→ **GIVEN PASSAGE**:
***
Federico Errázuriz Echaurren (Santiago, November 16, 1850 – Valparaíso, July 12, 1901) was a Chilean politician who served as the 12th President of Chile.

Early life
He was son of the president Federico Errázuriz Zañartu and of Eulogia Echaurren García-Huidobro. He studied at San Ignacio School of Santiago de Chile and in the National Institute of Santiago, where he received a bachelor's degree. He was joined the University of Chile where he became a lawyer on March 23, 1873.

In 1875 he married Gertrudis Echeñique Mujica, a direct descendant of the governor of Chile Martín de Mujica, of whom she was the last heir of the El Huique; They had six children: Juan José, Elena, Federico, Eulogia, Jorge and María Jesús.

Errázuriz Echaurren joined the Liberal Party and started his political life in 1876, when he was elected as a deputy for Constitución. He was reelected in 1879 and was characterized as a centrist politician. He did not participate in the campaigns of the War of the Pacific, preferring instead to remain in his hacienda, but during the religious controversies between Church and State under President Domingo Santa María, he joined the conservative forces. In August 1890, President José Manuel Balmaceda named him Minister of War and Navy, under the conciliation cabinet of Belisario Prats; but when Prats resigned his position, so did Errázuriz, and both joined the opposition. In 1891 he was one of the signers of the Act of Deposition of Presidente Balmaceda. Even so, he did not participate in the 1891 Chilean Civil War.

After the end of the civil war, he was elected deputy for Cauquenes and Constitución (1891–1894). His ill-health forced him to travel to Germany, in search of specialists. During a year and a half, he travelled through Europe, even visiting Pope Leo XIII. He returned to Chile and in 1894 was elected Senator for Maule and designed Minister of Justice and Public Instruction, under President Jorge Montt.

Presidency

After a very contested election, Errázuriz Echaurren was elected President and assumed power on September 18, 1896. He took over office at the age of 46, but by then he already was showing the symptoms of the illness that was going to kill him before the end of his mandate. Both his supporters and the opposition considered him a man of great political cunning, but while his supporters saw him as a true patriot, the opposition pictured him as a corrupt politician capable of the worst excesses. These characterizations made his rule difficult from the start, since he had a majority in the Senate but not in the Chamber of Deputies. He received a country where the economic situation had steadily worsened due to the progressive crisis of the nitrate industry and the associated unemployment and social crisis caused by it; while the international relationships with Perú, Bolivia, and Argentina were also in a critical state. To counteract the instability he tried to broaden the political consensus of his supporting coalition by forming a cabinet made up of three liberals and three conservatives, with the Liberal Aníbal Zañartu as Minister of the Interior. This seemingly impeccable arrangement only lasted for two months. In what was the norm during the governments of the period, Errázuriz Echaurren went on to have 17 cabinets during his administration.
***
→ **RAW DATA**:
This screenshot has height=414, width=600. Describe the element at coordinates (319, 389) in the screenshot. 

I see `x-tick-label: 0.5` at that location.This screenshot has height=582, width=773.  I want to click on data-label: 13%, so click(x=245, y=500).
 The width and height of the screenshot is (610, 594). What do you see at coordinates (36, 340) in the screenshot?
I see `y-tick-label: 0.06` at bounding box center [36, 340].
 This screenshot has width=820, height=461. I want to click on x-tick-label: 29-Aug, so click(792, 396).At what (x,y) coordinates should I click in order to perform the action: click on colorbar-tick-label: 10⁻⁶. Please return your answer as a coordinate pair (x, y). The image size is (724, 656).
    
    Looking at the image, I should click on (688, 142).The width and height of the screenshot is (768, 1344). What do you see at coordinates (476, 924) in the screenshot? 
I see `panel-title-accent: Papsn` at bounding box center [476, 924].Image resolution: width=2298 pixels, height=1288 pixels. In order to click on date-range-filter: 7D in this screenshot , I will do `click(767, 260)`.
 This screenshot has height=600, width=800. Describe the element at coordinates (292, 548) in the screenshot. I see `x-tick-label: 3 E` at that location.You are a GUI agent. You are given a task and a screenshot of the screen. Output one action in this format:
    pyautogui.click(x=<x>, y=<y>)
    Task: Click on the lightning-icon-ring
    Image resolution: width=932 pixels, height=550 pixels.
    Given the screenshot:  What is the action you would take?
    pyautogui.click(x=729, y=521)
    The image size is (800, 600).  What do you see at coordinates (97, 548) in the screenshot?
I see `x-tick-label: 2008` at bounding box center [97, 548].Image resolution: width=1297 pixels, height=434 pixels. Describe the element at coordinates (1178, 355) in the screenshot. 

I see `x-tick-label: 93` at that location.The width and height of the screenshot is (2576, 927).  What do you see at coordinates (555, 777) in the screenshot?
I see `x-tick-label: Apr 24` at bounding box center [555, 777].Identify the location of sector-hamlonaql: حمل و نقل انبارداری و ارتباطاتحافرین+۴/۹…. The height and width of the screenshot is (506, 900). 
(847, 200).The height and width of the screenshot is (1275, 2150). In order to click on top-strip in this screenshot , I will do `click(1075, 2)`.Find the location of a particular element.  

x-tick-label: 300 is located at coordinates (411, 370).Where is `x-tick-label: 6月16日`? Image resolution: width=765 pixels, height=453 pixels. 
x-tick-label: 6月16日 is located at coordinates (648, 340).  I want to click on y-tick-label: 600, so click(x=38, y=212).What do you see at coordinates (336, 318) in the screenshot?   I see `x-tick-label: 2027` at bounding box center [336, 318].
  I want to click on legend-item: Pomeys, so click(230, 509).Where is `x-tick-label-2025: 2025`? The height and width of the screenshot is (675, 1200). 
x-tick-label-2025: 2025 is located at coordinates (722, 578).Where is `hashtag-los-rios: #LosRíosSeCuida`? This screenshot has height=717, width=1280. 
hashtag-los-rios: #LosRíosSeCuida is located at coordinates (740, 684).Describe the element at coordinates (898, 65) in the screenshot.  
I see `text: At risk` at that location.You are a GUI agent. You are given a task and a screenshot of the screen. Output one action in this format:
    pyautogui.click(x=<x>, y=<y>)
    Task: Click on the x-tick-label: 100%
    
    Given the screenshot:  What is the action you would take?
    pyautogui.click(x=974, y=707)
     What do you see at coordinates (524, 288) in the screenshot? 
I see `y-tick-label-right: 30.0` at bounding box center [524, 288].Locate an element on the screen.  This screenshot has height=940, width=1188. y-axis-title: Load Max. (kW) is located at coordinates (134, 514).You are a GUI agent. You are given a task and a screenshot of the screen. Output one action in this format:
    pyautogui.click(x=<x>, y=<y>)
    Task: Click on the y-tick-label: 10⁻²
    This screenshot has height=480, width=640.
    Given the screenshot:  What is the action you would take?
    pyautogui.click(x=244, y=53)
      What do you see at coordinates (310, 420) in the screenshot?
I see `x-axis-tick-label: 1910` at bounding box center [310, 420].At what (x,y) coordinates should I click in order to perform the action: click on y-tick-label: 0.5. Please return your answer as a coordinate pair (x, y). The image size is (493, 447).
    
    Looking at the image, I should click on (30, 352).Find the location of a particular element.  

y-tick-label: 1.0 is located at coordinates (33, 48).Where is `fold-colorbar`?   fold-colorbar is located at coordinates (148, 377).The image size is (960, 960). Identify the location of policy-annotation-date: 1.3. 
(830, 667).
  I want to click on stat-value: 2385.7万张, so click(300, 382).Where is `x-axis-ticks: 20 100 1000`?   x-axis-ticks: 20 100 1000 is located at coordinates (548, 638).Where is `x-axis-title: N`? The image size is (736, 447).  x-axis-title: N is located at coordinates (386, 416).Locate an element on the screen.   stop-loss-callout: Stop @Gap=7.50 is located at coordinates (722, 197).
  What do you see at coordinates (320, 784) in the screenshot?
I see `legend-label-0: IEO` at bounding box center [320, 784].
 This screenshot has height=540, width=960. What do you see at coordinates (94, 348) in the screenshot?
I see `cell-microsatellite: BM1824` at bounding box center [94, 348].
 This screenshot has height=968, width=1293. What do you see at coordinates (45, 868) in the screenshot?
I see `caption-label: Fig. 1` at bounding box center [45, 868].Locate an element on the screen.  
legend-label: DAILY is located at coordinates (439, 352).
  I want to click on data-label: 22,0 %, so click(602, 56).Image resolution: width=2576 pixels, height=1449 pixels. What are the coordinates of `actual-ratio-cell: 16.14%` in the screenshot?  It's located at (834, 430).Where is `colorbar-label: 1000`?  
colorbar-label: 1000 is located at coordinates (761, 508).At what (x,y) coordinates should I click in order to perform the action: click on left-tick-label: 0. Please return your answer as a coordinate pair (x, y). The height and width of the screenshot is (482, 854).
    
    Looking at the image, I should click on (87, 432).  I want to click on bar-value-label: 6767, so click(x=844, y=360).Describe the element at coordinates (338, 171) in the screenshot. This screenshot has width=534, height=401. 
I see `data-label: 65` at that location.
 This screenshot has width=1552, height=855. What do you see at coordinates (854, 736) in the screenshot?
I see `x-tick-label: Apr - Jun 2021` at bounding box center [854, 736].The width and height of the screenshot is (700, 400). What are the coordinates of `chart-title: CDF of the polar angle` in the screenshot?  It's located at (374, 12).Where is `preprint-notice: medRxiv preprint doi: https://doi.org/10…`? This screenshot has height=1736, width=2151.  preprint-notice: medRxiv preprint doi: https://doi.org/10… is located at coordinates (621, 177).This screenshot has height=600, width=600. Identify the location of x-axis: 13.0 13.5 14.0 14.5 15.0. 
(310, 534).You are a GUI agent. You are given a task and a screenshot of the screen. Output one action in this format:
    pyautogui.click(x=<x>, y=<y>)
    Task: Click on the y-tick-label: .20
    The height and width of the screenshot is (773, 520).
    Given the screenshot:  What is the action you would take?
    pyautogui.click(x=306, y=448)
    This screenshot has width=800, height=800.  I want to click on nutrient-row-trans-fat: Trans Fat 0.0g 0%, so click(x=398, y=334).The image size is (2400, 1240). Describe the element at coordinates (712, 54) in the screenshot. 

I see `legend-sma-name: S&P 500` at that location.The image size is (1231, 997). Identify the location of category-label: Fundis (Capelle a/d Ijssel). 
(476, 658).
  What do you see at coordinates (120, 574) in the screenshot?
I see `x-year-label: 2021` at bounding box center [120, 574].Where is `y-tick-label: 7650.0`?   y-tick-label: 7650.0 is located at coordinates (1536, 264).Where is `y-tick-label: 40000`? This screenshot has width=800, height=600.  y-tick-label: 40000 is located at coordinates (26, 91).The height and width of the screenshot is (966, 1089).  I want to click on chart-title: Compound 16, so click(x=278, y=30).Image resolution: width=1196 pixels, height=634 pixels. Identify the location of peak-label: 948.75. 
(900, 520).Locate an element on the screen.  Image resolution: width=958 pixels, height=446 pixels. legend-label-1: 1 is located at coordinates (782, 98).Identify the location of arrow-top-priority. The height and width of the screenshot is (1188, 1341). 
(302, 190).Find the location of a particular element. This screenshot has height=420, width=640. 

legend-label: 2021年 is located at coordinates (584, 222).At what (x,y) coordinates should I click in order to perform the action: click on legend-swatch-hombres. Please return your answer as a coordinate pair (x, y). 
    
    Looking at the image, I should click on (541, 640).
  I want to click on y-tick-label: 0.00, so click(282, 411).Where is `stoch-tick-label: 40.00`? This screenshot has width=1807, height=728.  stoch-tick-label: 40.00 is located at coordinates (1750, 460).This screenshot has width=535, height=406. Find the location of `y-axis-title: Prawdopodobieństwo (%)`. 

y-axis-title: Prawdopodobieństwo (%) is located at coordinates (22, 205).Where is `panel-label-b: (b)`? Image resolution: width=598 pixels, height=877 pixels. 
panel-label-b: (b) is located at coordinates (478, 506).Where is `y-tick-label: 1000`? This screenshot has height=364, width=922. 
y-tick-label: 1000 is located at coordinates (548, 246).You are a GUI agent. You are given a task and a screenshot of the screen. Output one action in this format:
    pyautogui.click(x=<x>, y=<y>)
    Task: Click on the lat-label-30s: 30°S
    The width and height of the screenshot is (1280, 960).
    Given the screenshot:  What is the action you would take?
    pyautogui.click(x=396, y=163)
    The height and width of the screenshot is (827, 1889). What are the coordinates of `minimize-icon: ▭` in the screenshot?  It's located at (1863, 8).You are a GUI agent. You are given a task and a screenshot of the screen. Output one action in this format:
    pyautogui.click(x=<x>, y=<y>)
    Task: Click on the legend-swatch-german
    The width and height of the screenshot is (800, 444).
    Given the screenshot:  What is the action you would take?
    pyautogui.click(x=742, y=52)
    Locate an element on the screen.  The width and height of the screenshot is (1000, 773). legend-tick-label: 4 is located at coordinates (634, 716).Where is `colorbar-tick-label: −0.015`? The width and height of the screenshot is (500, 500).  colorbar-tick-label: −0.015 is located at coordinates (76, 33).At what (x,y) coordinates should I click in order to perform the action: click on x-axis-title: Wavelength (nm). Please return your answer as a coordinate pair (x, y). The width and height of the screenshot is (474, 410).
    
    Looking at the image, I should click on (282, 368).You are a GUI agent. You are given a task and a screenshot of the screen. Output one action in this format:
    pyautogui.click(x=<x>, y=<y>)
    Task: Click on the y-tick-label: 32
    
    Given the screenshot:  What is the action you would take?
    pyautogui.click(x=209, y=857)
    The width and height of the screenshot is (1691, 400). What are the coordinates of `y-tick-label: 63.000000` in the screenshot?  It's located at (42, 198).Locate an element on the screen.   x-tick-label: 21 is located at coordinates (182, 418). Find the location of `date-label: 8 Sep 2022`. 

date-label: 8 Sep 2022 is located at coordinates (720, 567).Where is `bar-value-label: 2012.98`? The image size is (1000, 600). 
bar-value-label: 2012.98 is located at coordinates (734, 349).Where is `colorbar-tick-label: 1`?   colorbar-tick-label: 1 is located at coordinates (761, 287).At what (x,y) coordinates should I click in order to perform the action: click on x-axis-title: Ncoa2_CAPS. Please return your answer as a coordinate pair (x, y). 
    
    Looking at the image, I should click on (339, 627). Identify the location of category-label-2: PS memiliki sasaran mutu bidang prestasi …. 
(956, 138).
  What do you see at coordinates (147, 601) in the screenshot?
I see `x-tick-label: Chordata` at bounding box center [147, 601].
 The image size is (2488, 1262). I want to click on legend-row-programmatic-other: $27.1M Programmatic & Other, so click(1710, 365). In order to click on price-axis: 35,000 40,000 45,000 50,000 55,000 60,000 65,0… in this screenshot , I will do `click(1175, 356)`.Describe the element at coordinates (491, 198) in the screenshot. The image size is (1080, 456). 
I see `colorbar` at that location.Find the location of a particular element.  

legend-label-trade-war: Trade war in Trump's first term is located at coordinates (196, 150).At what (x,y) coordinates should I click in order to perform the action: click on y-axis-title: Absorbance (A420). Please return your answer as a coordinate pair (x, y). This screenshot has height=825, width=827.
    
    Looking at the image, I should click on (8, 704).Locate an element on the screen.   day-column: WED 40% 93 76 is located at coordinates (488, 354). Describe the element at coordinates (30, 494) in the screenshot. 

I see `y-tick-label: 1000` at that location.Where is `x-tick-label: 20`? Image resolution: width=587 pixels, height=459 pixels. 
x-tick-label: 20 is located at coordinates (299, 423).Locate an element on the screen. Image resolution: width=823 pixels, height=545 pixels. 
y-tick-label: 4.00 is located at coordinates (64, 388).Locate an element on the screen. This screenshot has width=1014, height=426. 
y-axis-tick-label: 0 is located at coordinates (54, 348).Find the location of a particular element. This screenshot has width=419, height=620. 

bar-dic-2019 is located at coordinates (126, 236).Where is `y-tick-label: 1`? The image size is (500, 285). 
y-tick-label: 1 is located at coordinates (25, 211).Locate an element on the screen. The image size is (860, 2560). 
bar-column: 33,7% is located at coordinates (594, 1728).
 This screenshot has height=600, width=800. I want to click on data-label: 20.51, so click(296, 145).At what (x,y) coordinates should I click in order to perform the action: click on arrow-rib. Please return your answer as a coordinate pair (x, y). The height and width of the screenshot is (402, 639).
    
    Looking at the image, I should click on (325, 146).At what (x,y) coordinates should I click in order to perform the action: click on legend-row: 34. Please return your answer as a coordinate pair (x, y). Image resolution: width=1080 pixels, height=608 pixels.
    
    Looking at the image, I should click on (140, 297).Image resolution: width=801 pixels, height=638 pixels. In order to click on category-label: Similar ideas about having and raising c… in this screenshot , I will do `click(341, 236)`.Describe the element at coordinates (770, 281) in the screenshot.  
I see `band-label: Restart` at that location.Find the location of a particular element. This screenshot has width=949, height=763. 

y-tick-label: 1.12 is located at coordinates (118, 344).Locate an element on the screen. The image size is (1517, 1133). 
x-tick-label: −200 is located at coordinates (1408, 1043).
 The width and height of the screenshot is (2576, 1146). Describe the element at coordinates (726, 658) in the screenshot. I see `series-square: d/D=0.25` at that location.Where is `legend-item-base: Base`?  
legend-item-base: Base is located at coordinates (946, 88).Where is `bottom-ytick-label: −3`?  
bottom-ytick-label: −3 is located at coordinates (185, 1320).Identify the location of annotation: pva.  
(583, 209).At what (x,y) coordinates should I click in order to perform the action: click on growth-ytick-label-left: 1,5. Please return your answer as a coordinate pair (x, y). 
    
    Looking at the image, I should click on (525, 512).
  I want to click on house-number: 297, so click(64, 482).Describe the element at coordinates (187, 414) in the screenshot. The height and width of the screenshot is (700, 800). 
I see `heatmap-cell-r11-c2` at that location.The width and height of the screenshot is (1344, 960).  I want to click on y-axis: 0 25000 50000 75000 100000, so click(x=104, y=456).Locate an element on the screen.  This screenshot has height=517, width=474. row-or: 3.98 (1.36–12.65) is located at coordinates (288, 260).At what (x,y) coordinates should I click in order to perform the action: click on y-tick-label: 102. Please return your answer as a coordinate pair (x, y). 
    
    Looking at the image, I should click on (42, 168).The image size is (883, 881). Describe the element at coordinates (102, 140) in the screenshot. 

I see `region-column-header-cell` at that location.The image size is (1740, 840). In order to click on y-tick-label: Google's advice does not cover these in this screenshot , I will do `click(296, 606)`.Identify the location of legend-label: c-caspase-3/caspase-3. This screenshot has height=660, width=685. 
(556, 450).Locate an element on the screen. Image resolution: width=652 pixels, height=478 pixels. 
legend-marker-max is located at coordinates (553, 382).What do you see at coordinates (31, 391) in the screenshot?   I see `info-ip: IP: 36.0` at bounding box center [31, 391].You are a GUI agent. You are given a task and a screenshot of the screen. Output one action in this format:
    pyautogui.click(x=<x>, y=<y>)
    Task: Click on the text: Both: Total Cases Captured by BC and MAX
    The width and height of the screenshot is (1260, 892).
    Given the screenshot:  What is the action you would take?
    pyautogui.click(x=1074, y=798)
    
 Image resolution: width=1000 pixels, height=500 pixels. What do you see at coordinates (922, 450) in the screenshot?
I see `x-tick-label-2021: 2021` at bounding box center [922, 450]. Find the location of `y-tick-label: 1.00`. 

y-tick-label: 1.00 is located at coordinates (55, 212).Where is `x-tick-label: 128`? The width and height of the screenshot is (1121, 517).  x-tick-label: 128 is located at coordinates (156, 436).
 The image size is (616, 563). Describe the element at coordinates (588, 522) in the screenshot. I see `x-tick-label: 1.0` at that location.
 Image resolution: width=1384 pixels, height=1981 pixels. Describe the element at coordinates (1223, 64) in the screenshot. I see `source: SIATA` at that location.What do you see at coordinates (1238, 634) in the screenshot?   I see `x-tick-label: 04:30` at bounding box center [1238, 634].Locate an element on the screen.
***
→ **WORK INSTRUCTIONS**:
Please answer from the passage on Federico Errázuriz Echaurren: on what date did he become a lawyer? The items have no connection to the passage on Federico Errázuriz Echaurren.

→ **EXERCISE OUTPUT**:
March 23, 1873